WHAT THE TASK REQUIRES: In the listing that follows, count each line where the word "target" appears; write nothing but the count.

RECORDS PROVIDED:
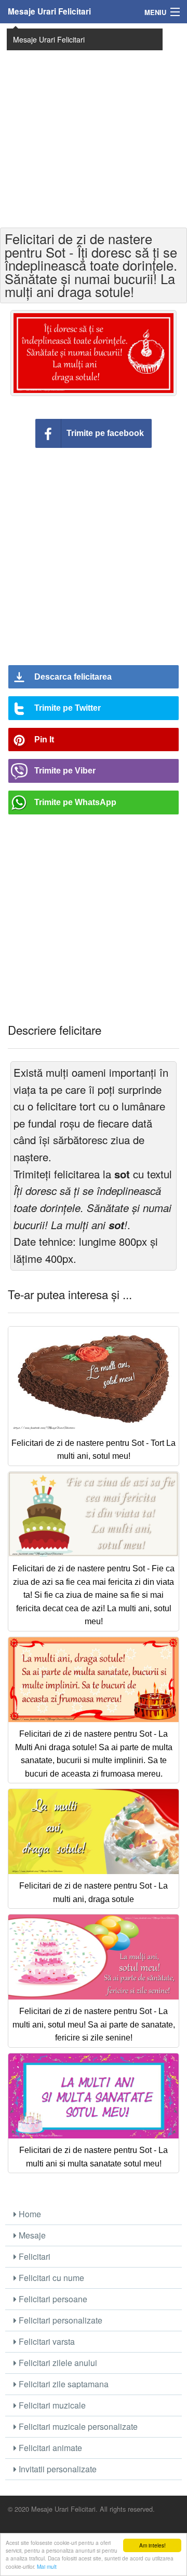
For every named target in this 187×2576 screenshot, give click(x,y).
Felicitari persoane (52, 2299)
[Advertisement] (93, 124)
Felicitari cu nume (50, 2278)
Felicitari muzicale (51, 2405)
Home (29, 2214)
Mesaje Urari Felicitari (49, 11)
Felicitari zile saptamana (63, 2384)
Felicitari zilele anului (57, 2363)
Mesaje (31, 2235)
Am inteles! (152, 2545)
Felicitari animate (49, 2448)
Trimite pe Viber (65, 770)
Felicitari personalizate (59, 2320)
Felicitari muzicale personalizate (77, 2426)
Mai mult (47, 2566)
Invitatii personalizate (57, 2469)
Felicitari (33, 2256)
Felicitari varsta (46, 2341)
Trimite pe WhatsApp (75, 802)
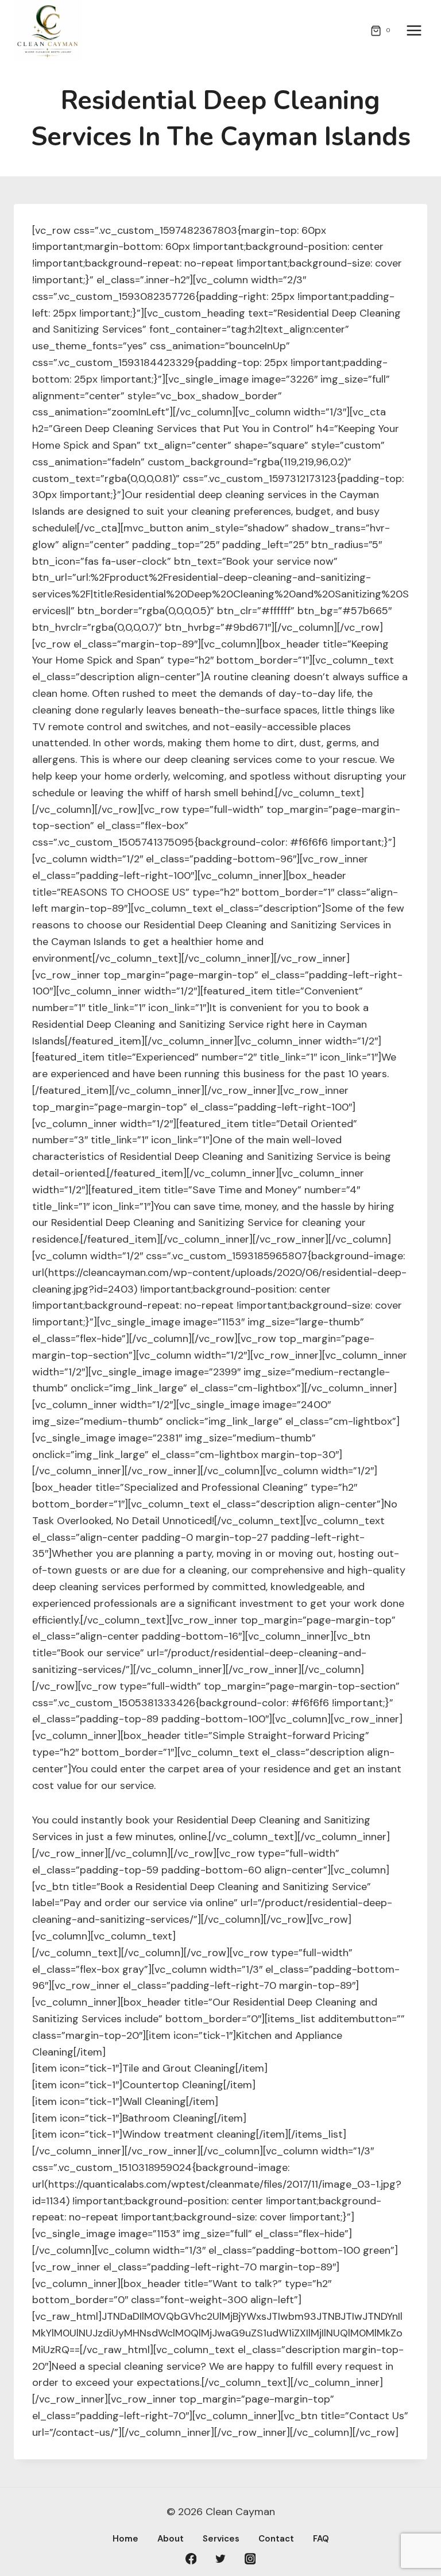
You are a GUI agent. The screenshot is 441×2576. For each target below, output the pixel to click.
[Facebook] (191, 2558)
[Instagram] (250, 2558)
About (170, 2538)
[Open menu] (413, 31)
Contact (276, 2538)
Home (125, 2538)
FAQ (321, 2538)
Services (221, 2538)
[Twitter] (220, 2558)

RESULT OF THIS EXERCISE: 2